Publicación original: https://arainfo.org/el-virus-el-crimen-y-el-soldado-de-si-mismo/
Desde el 14 de marzo, en el reino de España y en nombre de esta causa de fuerza mayor, parece imposible preguntarse por la supresión de los derechos más elementales – por no soñar con cuestionarla. La situación parece justificar que todas y todos nos hayamos convertido en sospechosos.
El miércoles 24 de marzo, 10 días después de que el Gobierno de España decretara el Estado de Alarma e impusiera la cuarentena en todo el país, el Ministro de Interior español Fernando Grande Marlaska anunció las cifras: 102.000 sanciones propuestas por agentes de policía y 926 detenciones por desobediencia a la autoridad. Más de 10.000 multas y 90 detenciones diarias.
Días antes, el 20 de marzo y víspera del séptimo día de confinamiento, el ministro había anunciado en la radio pública que “todo el que salga a la calle debe hacerlo por las razones justificadas. Cualquiera que salga a la calle puede ser objeto de investigación”. En otras circunstancias, estas palabras nos habrían helado la sangre porque suponen el fin de la libertad ambulatoria y el reconocimiento del papel del estado como gigantesco vigilante. Las palabras del ministro parecen anunciar un abrazo a la búsqueda de ese saber panóptico que “no se caracteriza ya por determinar si algo ocurrió o no, sino que trata de verificar si un individuo se conduce o no como debe, si cumple con las reglas, si progresa o no”[1]. Desde el 14 de marzo, en el reino de España y en nombre de esta causa de fuerza mayor, parece imposible preguntarse por la supresión de los derechos más elementales – por no soñar con cuestionarla. La situación parece justificar que todas y todos nos hayamos convertido en sospechosos.

Consigna 1 – Copia sin cambios, del texto sobre el estado de alarma, todo lo que va desde "El miércoles 24" hasta "90 detenciones diarias.".
Consigna 2 – Traduce al inglés esta oración del texto sobre el estado de alarma: «La situación parece justificar que todas y todos nos hayamos convertido en sospechosos».
Consigna 3 – Prolonga el texto sobre el estado de alarma en España a partir de su última oración.
Los registros son un material aparte y no guardan relación con el texto.

Registros extraídos –
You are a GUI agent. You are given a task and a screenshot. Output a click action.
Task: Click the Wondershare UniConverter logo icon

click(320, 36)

...

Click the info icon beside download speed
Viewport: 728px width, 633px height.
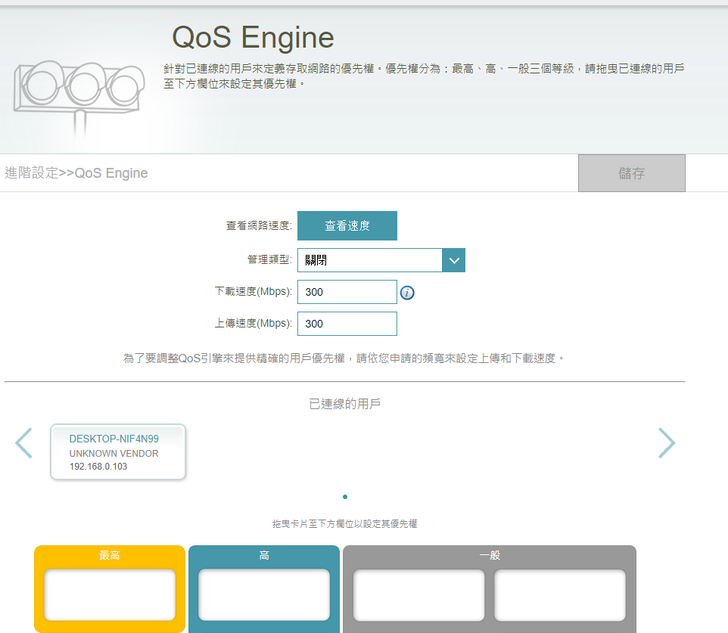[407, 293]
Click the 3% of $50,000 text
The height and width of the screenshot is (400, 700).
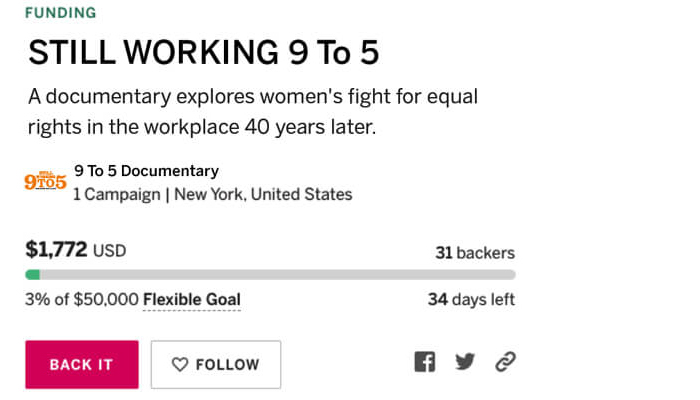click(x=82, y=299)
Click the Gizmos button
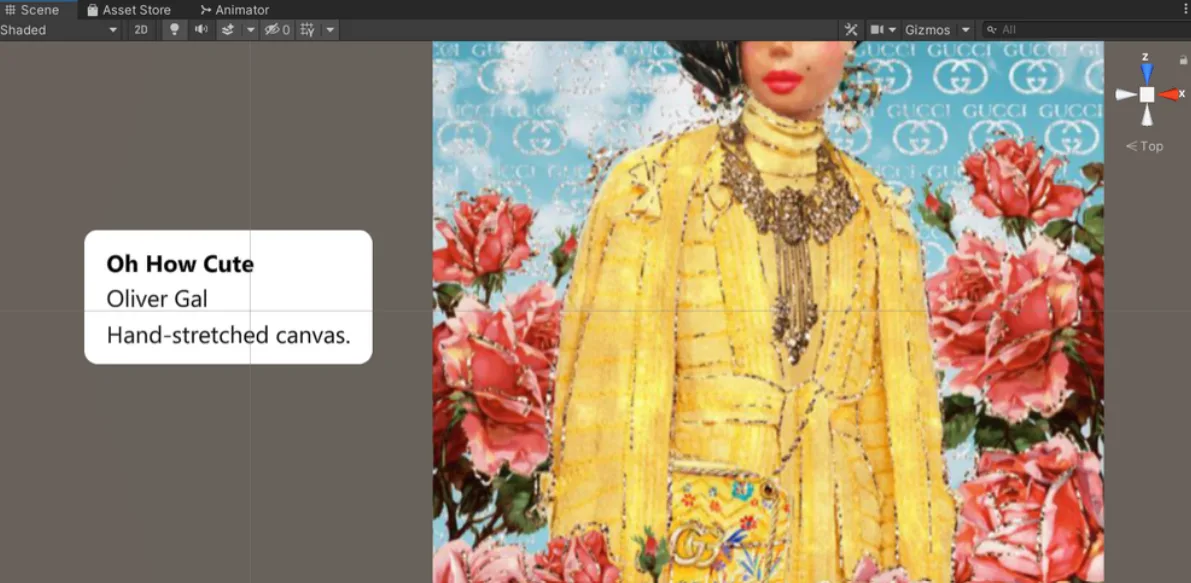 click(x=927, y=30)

Respuesta 1 –
El miércoles 24 de marzo, 10 días después de que el Gobierno de España decretara el Estado de Alarma e impusiera la cuarentena en todo el país, el Ministro de Interior español Fernando Grande Marlaska anunció las cifras: 102.000 sanciones propuestas por agentes de policía y 926 detenciones por desobediencia a la autoridad. Más de 10.000 multas y 90 detenciones diarias.

Respuesta 2 – The situation seems to justify all of us having become suspects.

Respuesta 3 –
Para un número de personas muy considerable y jamás considerado, eso de salir a la calle sabiendo que la policía les parará en cualquier momento para preguntar quién son, dónde van, de dónde vienen y qué hacen aquí (calle, barrio, país o continente) formaba parte del día a día. Se llama identificaciones policiales por perfil étnico. Desde el 14 de marzo, sin ser nueva, esa práctica policial ha empezado a ser noticia. Parece haberse desracializado por un momento. Desde entonces, demasiadas personas (una sola es demasiado) jalean desde su ventana las bofetadas, insultos y otros malos tratos que ya llenan minutos de videos grabados y recopilados por organizaciones de defensa de derechos humanos.
La coyuntura parece haber traído una suerte de “falsa igualación”. Todo es contradictorio. Por un lado resuena el mantra: “este virus lo pararemos unidos”. Recordemos que en 2011, en todo lo alto de la crisis-estafa, el lema era “esto solo lo arreglamos entre todos”. En los picos más graves de cualquier shock, el vocabulario del populismo neoliberal no necesita florituras. La campaña de 2011 costó cuatro millones de euros a la patronal de las empresas constructoras (Seopan) y la crème del IBEX35, con apoyo de las Cámaras de Comercio. En la actual, Telefónica, Inditex, Iberdrola, BBVA y Banco Santander han anunciado la creación un fondo de donación de 150M€ para comprar material sanitario. El mismo quinteto filantrópico evade miles de millones en impuestos con sus cientos de filiales en paraísos fiscales. Mientras “paramos el virus”, todos unidos en el shock, se nos invita a olvidar la definición de una criminalidad corporativa que tiene todo que ver con la situación estructural en la que el virus nos ha encontrado.
Por otro lado y a la vez, aquí ya nadie es ciudadano del todo hasta demostrar lo contrario con la conveniente sobreactuación. Todos somos “sospechosos”, aunque unos mucho más que otros. Para cumplir con la “disciplina social”, todos debemos ser esa otra cosa que siempre encubre el concepto de ciudadanía. El jefe del Estado Mayor de la Defensa nos regaló una buena muestra en su comparecencia matinal del 20 de marzo: “en esta guerra irregular y rara que nos ha tocado luchar, todos somos soldados”. Sobre esa premisa se construye un discurso plagado de referencias a la disciplina, al espíritu de servicio y a la necesidad de que todos “nos comportemos como” soldados. La figura del soldado es la opuesta del civil. En una guerra, el soldado trabaja sometido a una casi absoluta autoridad jerárquica a la que debe obedecer sin pensar. Crítica, autonomía, apoyo mutuo, responsabilidad colectiva o autoorganización (incluso la obediencia razonada) son antónimos de la disciplina militar.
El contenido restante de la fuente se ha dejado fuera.